Kesalahan diagnosa yang paling sering terjadi adalah PID, diikuti oleh gastroenteritis
dan infeksi saluran kemih. Dalam membedakan nyeri apendiks dari PID, anoreksia dan
onset nyeri lebih dari 14 hari setelah menstruasi menunjukkan radang usus buntu. PID
sebelumnya, keputihan, atau gejala kencing menunjukkan PID. Pada pemeriksaan fisik,
nyeri di luar RLQ, nyeri tekan serviks, keputihan, dan urinalisis positif mendukung
diagnosis PID.
Anak-anak dengan radang usus buntu yang salah terdiagnosis lebih mungkin
dibandingkan rekan mereka yang muntah sebelum onset rasa sakit, diare, konstipasi,
disuria, tanda dan gejala infeksi saluran pernapasan bagian atas, dan kelesuan atau
iritabilitas. Temuan fisik cenderung tidak didokumentasikan pada anak-anak dengan
kesalahan diagnosa dibandingkan pada orang lain termasuk suara usus; tanda
peritoneal; temuan dubur; dan temuan telinga, hidung, dan tenggorokan.

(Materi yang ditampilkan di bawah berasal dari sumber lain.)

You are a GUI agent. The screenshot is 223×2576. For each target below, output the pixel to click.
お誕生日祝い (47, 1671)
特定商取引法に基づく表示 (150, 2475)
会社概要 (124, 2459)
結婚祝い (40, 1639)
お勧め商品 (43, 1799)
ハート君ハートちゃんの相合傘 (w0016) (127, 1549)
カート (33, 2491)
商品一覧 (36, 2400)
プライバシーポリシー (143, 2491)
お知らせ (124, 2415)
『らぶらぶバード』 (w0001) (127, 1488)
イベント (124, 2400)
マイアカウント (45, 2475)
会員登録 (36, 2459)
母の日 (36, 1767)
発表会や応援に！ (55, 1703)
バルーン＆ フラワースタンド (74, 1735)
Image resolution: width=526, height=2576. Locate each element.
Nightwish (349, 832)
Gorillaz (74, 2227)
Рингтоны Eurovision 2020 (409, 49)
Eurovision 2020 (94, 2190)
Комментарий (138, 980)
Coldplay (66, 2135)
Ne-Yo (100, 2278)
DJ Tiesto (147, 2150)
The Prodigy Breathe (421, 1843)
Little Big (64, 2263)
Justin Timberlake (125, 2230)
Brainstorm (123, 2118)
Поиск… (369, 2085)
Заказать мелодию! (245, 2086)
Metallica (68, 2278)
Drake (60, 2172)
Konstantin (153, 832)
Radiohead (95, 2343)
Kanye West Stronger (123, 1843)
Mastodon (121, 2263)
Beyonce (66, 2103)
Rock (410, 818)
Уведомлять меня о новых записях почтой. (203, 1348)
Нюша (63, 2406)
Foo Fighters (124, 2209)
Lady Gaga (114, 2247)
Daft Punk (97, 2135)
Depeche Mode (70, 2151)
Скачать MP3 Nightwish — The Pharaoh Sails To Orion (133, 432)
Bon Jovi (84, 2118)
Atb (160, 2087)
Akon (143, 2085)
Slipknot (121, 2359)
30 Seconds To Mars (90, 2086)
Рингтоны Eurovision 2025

Apendisitis pada pasien yang berusia lebih dari 60 tahun menyumbang 10%
dari semua appendectomies. Kejadian misdiagnosis meningkat pada pasien lanjut usia.
Pasien yang lebih tua cenderung mencari perawatan medis kemudian dalam
perjalanan penyakit; Oleh karena itu, durasi gejala yang melebihi 24-48 jam sebaiknya
tidak menghalangi klinisi dari diagnosis. Pada pasien dengan kondisi komorbid,
penundaan diagnostik berkorelasi dengan peningkatan morbiditas dan mortalitas.